In the data below, which lines hold "target"? Copy every one.

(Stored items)
[Start of section]

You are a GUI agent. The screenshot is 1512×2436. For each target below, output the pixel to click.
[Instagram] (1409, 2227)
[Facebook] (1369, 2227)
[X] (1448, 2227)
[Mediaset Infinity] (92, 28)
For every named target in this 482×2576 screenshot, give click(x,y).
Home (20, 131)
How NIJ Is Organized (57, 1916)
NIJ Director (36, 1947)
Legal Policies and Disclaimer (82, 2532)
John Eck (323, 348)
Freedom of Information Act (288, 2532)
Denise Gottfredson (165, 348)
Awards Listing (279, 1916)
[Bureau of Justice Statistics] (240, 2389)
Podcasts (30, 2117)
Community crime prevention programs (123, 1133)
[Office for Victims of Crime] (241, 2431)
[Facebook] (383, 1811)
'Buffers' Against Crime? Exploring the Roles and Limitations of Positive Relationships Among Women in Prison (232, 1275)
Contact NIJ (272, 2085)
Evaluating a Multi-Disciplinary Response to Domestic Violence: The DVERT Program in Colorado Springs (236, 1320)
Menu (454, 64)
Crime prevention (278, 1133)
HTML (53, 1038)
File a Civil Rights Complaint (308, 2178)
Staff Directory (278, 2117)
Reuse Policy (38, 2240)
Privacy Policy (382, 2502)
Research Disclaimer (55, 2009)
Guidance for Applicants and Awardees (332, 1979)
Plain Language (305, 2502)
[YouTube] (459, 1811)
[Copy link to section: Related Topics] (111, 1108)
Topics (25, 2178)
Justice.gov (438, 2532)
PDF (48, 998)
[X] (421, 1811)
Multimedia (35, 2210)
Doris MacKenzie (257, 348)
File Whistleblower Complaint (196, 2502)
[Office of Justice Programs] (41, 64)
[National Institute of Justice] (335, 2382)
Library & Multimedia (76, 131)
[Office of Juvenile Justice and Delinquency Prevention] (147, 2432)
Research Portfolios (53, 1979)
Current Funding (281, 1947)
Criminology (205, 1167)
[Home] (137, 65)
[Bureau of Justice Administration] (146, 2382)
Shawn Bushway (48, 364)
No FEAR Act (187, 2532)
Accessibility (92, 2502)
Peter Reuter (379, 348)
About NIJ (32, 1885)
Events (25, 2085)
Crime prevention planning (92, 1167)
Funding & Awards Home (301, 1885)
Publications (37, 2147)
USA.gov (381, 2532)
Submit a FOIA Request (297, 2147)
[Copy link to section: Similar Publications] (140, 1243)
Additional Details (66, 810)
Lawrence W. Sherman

[End of section]

RESULT FOR THIS TASK:
You are a GUI agent. The screenshot is 1512×2436. For each target below, output the pixel to click.
For every named target in this 482×2576 screenshot, give click(x,y).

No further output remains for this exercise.